== THE PROBLEM ==
Write out the passage about the move from Paris to Jutland below, word for word, from "The Agents Immobiliers" to "for unfinished things.".

The Agents Immobiliers Can Wait
The view is entirely different now, though the gray, as it happens, is exactly the same.
The apartment on Ile Saint Louis - and the elusive agents immobiliers we argued with for months - have receded into the blurry mental space reserved for unfinished things.
We were so close this time finding our Parisian pied-a-terre. It was a small glass-roofed studio in an inner courtyard of a 17th century mansion, just steps from the Seine, where the noon light fell straight down through the panes and made you feel as if you would be living inside a lantern in the very heart of Paris.
We had practically measured the walls for books.
But the dream of that apartment did not end just because of a failed negotiation. It dissolved the moment the phone rang on a Tuesday morning, pulling us twelve hundred kilometers north to this corner of Jutland.
Now we are in Strandby - in the house belonging to Rita's mother. She is ninety-five, and she lives here alone - or she did, until a few days ago when we moved our bags into the spare room.
Instead of the faint, crackling warmth of a morning baguette from our local baker, our days are started by the low, rhythmic thrum of fishing boats clearing the harbor pier in the early gray hours.
The background noise of our evenings is no longer the multi-lingual chatter coming in our window from people climbing the steep staircase leading to Sacre-Coeur. It is the soft rain, and the silence of the house and the harbor at the end of the street.
Ninety-five is an immense, quiet number. It is nearly an entire century lived with a distinct Nordic stoicism that mirrors the coastline outside her door. But lately, the house has begun to feel too large for her, or perhaps she is becoming too small for it. The stairs have grown steep and risky, the corridors hold too much silence, and a woman cannot live on independence alone, no matter how fiercely she guards it.

== INFORMATION SUPPLIED ==
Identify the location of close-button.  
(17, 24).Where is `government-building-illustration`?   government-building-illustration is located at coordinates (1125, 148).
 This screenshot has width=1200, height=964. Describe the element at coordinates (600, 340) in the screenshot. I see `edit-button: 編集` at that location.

== EXERCISE RESULT ==
The Agents Immobiliers Can Wait
The view is entirely different now, though the gray, as it happens, is exactly the same.
The apartment on Ile Saint Louis - and the elusive agents immobiliers we argued with for months - have receded into the blurry mental space reserved for unfinished things.